# Start of SOURCE PASSAGE

The Plan was established effective July 1, 1973 by Newmont Mining Corporation (the “Company”) to qualify as a defined contribution, profit sharing plan under Section 401(a) of the Internal Revenue Code, for the benefit of eligible employees of the Company. Effective January 1, 2009, the Plan was amended and restated. The Plan is a defined contribution plan subject to the provisions of the Employee Retirement Income Security Act of 1974, as amended (“ERISA”). Benefits under the plan are not subject to guarantee by the Pension Benefit Guaranty Corporation.
Administration
Trustee, record keeping and investment management services are performed by The Vanguard Fiduciary Trust Company, a member of the Vanguard Group, Inc.
The Plan is administered by the Administration Committee (the “Administration Committee”). The Administration Committee may retain independent advisors and consultants, and is responsible for administration and for managing the Plan’s activities. The Investment Committee, which consists of members appointed by the Company’s Board of Directors, reviews and selects the investment fund options offered under the Plan.
Eligibility and Contributions
Employees are eligible to participate in the Plan after performing one hour of service. Other employees are eligible to participate in the Plan after one year of service in which they complete 1,000 hours of service as defined by the Plan document. Participants may elect to contribute to the Plan, on a pre-tax or after-tax basis or combination thereof, from 1% to 100% of the Plan eligible compensation to a maximum of $16,500 and $15,500 on a pre-tax basis for the 2009 and 2008 Plan years, respectively. On January 1, 2006, the Company amended the plan to allow for Roth contributions, which are after-tax contributions tracked in a separate account, but subject to the same limitations set forth above.

# End of SOURCE PASSAGE
# Start of ENTRIES SUPPLIED

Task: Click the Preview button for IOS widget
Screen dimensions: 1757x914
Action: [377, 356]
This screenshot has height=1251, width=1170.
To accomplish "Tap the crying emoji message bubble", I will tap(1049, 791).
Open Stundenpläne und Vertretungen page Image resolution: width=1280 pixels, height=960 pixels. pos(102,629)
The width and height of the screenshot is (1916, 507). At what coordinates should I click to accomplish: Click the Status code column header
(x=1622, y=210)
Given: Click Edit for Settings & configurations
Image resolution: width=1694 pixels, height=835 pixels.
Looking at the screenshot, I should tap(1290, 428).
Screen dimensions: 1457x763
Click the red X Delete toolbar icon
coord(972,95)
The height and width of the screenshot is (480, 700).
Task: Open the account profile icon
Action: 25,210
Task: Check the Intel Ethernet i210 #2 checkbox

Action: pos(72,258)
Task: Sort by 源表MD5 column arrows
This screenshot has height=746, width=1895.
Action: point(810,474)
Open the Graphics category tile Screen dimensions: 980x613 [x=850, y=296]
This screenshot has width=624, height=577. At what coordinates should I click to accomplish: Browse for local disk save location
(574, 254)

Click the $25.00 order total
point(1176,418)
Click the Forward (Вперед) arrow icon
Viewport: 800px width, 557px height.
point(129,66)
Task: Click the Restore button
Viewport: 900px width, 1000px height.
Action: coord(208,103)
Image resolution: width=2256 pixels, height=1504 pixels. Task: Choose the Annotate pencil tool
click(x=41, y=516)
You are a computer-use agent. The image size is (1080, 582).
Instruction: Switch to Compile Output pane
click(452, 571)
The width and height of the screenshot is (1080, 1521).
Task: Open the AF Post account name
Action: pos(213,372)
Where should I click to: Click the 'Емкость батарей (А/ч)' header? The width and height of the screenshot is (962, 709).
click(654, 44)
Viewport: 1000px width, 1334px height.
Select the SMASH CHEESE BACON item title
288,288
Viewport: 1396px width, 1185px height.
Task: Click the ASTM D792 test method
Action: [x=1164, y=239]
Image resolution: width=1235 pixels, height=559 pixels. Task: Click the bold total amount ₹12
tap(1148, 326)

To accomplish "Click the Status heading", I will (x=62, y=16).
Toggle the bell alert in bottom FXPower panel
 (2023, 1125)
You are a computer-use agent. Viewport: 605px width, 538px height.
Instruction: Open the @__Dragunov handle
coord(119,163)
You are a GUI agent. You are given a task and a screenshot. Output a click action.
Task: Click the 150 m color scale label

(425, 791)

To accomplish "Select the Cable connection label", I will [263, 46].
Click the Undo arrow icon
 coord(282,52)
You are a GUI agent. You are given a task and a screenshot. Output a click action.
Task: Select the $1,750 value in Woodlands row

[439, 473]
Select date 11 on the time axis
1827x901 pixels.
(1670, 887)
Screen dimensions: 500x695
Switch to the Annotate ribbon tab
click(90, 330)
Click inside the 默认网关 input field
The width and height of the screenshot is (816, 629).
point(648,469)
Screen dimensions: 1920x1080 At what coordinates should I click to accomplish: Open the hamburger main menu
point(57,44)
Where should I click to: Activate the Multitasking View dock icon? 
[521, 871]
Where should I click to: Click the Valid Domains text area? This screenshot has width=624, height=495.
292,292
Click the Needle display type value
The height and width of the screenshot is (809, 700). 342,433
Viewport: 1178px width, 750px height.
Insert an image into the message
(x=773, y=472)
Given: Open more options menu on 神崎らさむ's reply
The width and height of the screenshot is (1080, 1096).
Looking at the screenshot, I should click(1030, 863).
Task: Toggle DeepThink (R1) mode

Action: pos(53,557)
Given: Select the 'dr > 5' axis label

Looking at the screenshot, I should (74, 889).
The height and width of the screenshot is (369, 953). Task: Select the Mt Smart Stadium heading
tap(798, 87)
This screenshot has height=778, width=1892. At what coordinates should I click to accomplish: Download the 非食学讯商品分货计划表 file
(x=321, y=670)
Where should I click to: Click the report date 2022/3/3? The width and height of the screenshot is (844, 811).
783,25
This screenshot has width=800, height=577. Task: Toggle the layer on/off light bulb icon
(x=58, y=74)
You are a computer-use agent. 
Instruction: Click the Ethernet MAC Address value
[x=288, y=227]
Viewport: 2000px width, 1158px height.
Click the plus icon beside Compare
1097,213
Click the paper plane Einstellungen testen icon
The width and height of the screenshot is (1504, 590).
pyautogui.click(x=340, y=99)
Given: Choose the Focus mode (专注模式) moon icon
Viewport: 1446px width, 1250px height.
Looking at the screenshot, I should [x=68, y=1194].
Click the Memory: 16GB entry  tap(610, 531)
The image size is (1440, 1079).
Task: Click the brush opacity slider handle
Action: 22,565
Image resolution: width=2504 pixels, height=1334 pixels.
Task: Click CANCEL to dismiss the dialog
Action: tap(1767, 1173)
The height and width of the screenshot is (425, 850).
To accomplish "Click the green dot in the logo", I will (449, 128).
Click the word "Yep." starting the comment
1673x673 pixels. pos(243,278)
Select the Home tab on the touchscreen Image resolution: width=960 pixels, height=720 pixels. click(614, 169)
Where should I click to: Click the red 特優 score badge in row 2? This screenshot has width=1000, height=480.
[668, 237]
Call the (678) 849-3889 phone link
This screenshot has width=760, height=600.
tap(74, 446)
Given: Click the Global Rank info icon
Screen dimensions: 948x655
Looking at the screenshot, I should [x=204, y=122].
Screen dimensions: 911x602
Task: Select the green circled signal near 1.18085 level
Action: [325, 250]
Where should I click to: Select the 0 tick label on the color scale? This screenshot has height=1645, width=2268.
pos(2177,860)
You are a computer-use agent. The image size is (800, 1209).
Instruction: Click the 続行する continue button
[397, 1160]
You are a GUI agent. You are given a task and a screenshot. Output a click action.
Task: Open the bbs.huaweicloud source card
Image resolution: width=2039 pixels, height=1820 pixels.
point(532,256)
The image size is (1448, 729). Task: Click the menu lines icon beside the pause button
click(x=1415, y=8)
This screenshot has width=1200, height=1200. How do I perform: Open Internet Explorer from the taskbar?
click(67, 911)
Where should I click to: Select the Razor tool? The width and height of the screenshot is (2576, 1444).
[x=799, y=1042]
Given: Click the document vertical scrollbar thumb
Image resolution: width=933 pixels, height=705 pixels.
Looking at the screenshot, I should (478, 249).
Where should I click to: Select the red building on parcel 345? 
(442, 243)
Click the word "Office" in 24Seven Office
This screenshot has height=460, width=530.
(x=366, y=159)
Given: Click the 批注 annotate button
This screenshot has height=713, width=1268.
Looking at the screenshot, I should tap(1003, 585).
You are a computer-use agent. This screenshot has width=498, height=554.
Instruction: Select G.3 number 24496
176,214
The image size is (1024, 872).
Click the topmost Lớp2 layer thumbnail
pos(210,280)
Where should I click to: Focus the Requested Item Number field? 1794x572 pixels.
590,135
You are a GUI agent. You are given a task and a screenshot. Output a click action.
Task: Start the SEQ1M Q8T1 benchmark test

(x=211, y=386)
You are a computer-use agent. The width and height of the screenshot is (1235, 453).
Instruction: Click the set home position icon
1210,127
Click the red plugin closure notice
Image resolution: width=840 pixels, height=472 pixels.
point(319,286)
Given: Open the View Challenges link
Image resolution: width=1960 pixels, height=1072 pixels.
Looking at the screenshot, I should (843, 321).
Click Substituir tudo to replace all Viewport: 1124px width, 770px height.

# End of ENTRIES SUPPLIED

### JOB
Answer these questions using the retirement plan passage above the material:
1. On what date did the Plan take effect?
2. Which body reviews and selects the investment fund options offered under the Plan?
3. What was the maximum pre-tax contribution for the 2009 Plan year?

### RESPONSE
1. July 1, 1973
2. The Investment Committee, whose members are appointed by the Company's Board of Directors
3. $16,500